▶ _WORK INSTRUCTION_: Copy out every one of the lines below, word for word, keeping the original spacing and punctuation.

──────────────────────────────

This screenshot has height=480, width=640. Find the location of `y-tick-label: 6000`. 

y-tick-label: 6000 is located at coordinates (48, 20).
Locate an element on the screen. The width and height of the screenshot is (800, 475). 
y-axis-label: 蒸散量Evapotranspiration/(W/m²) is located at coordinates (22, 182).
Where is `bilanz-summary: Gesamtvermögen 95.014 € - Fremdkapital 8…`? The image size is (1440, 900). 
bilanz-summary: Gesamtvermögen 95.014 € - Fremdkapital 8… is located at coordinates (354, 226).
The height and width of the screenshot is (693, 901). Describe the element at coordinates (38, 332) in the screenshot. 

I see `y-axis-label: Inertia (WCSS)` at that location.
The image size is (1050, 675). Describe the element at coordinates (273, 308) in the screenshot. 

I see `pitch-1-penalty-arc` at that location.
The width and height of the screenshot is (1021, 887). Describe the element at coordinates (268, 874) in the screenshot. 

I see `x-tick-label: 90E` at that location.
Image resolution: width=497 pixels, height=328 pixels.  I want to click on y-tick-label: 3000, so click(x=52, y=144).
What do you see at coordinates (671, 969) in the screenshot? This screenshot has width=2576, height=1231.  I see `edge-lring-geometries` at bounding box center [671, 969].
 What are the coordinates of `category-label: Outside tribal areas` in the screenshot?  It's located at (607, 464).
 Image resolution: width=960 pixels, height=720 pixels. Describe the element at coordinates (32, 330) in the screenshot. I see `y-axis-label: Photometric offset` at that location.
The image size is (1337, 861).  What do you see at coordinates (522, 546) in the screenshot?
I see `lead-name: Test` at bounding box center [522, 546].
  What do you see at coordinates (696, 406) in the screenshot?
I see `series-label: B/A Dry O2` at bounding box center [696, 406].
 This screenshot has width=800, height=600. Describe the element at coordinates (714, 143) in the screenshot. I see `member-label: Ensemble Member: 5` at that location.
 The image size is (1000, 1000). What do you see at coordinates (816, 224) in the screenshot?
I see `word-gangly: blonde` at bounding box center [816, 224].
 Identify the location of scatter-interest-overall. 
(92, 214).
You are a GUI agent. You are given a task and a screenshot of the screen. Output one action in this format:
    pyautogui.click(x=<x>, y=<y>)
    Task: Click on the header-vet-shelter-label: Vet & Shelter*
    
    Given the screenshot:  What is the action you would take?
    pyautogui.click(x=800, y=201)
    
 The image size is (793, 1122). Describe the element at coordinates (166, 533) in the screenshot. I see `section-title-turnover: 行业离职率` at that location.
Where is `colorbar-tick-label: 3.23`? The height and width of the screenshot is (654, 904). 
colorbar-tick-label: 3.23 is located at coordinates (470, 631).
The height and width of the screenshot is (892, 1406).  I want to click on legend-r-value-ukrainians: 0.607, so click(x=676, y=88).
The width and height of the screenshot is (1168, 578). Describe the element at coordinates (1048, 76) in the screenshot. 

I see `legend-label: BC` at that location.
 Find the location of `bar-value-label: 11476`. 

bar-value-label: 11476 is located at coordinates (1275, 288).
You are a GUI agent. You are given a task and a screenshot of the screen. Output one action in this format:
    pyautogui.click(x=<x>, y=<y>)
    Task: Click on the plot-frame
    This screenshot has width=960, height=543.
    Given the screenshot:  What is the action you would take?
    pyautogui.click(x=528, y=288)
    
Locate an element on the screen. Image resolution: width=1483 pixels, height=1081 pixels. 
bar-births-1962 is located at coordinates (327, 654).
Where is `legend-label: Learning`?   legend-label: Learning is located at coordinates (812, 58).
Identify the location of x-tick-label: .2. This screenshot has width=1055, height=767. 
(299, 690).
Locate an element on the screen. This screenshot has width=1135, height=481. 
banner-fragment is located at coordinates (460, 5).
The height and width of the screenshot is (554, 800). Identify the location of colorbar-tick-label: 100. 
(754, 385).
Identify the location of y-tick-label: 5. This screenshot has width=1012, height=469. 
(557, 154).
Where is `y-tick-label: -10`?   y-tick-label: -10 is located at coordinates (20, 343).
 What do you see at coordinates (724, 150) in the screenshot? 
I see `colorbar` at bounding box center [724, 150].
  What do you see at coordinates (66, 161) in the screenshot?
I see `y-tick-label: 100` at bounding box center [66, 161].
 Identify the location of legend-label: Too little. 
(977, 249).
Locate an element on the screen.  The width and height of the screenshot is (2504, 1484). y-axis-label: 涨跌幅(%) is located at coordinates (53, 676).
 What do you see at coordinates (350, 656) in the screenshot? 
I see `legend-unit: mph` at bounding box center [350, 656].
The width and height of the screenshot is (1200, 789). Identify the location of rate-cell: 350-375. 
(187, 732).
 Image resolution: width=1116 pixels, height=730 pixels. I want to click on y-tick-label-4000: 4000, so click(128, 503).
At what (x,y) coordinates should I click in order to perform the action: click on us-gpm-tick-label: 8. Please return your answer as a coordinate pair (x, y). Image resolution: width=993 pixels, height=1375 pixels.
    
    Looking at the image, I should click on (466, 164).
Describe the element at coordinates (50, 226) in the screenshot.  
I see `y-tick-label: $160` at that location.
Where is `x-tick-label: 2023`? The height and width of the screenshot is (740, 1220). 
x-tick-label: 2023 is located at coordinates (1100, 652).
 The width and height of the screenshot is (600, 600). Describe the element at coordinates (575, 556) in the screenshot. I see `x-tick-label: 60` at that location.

──────────────────────────────

▶ _OUTPUT FOR THIS EXERCISE_:
This screenshot has height=480, width=640. Find the location of `y-tick-label: 6000`. 

y-tick-label: 6000 is located at coordinates (48, 20).
Locate an element on the screen. The width and height of the screenshot is (800, 475). 
y-axis-label: 蒸散量Evapotranspiration/(W/m²) is located at coordinates (22, 182).
Where is `bilanz-summary: Gesamtvermögen 95.014 € - Fremdkapital 8…`? The image size is (1440, 900). 
bilanz-summary: Gesamtvermögen 95.014 € - Fremdkapital 8… is located at coordinates (354, 226).
The height and width of the screenshot is (693, 901). Describe the element at coordinates (38, 332) in the screenshot. 

I see `y-axis-label: Inertia (WCSS)` at that location.
The image size is (1050, 675). Describe the element at coordinates (273, 308) in the screenshot. 

I see `pitch-1-penalty-arc` at that location.
The width and height of the screenshot is (1021, 887). Describe the element at coordinates (268, 874) in the screenshot. 

I see `x-tick-label: 90E` at that location.
Image resolution: width=497 pixels, height=328 pixels.  I want to click on y-tick-label: 3000, so click(x=52, y=144).
What do you see at coordinates (671, 969) in the screenshot? This screenshot has width=2576, height=1231.  I see `edge-lring-geometries` at bounding box center [671, 969].
 What are the coordinates of `category-label: Outside tribal areas` in the screenshot?  It's located at (607, 464).
 Image resolution: width=960 pixels, height=720 pixels. Describe the element at coordinates (32, 330) in the screenshot. I see `y-axis-label: Photometric offset` at that location.
The image size is (1337, 861).  What do you see at coordinates (522, 546) in the screenshot?
I see `lead-name: Test` at bounding box center [522, 546].
  What do you see at coordinates (696, 406) in the screenshot?
I see `series-label: B/A Dry O2` at bounding box center [696, 406].
 This screenshot has width=800, height=600. Describe the element at coordinates (714, 143) in the screenshot. I see `member-label: Ensemble Member: 5` at that location.
 The image size is (1000, 1000). What do you see at coordinates (816, 224) in the screenshot?
I see `word-gangly: blonde` at bounding box center [816, 224].
 Identify the location of scatter-interest-overall. 
(92, 214).
You are a GUI agent. You are given a task and a screenshot of the screen. Output one action in this format:
    pyautogui.click(x=<x>, y=<y>)
    Task: Click on the header-vet-shelter-label: Vet & Shelter*
    
    Given the screenshot:  What is the action you would take?
    pyautogui.click(x=800, y=201)
    
 The image size is (793, 1122). Describe the element at coordinates (166, 533) in the screenshot. I see `section-title-turnover: 行业离职率` at that location.
Where is `colorbar-tick-label: 3.23`? The height and width of the screenshot is (654, 904). 
colorbar-tick-label: 3.23 is located at coordinates (470, 631).
The height and width of the screenshot is (892, 1406).  I want to click on legend-r-value-ukrainians: 0.607, so click(x=676, y=88).
The width and height of the screenshot is (1168, 578). Describe the element at coordinates (1048, 76) in the screenshot. 

I see `legend-label: BC` at that location.
 Find the location of `bar-value-label: 11476`. 

bar-value-label: 11476 is located at coordinates (1275, 288).
You are a GUI agent. You are given a task and a screenshot of the screen. Output one action in this format:
    pyautogui.click(x=<x>, y=<y>)
    Task: Click on the plot-frame
    This screenshot has width=960, height=543.
    Given the screenshot:  What is the action you would take?
    pyautogui.click(x=528, y=288)
    
Locate an element on the screen. Image resolution: width=1483 pixels, height=1081 pixels. 
bar-births-1962 is located at coordinates (327, 654).
Where is `legend-label: Learning`?   legend-label: Learning is located at coordinates (812, 58).
Identify the location of x-tick-label: .2. This screenshot has width=1055, height=767. 
(299, 690).
Locate an element on the screen. This screenshot has width=1135, height=481. 
banner-fragment is located at coordinates (460, 5).
The height and width of the screenshot is (554, 800). Identify the location of colorbar-tick-label: 100. 
(754, 385).
Identify the location of y-tick-label: 5. This screenshot has width=1012, height=469. 
(557, 154).
Where is `y-tick-label: -10`?   y-tick-label: -10 is located at coordinates (20, 343).
 What do you see at coordinates (724, 150) in the screenshot? 
I see `colorbar` at bounding box center [724, 150].
  What do you see at coordinates (66, 161) in the screenshot?
I see `y-tick-label: 100` at bounding box center [66, 161].
 Identify the location of legend-label: Too little. 
(977, 249).
Locate an element on the screen.  The width and height of the screenshot is (2504, 1484). y-axis-label: 涨跌幅(%) is located at coordinates (53, 676).
 What do you see at coordinates (350, 656) in the screenshot? 
I see `legend-unit: mph` at bounding box center [350, 656].
The width and height of the screenshot is (1200, 789). Identify the location of rate-cell: 350-375. 
(187, 732).
 Image resolution: width=1116 pixels, height=730 pixels. I want to click on y-tick-label-4000: 4000, so click(128, 503).
At what (x,y) coordinates should I click in order to perform the action: click on us-gpm-tick-label: 8. Please return your answer as a coordinate pair (x, y). Image resolution: width=993 pixels, height=1375 pixels.
    
    Looking at the image, I should click on (466, 164).
Describe the element at coordinates (50, 226) in the screenshot.  
I see `y-tick-label: $160` at that location.
Where is `x-tick-label: 2023`? The height and width of the screenshot is (740, 1220). 
x-tick-label: 2023 is located at coordinates (1100, 652).
 The width and height of the screenshot is (600, 600). Describe the element at coordinates (575, 556) in the screenshot. I see `x-tick-label: 60` at that location.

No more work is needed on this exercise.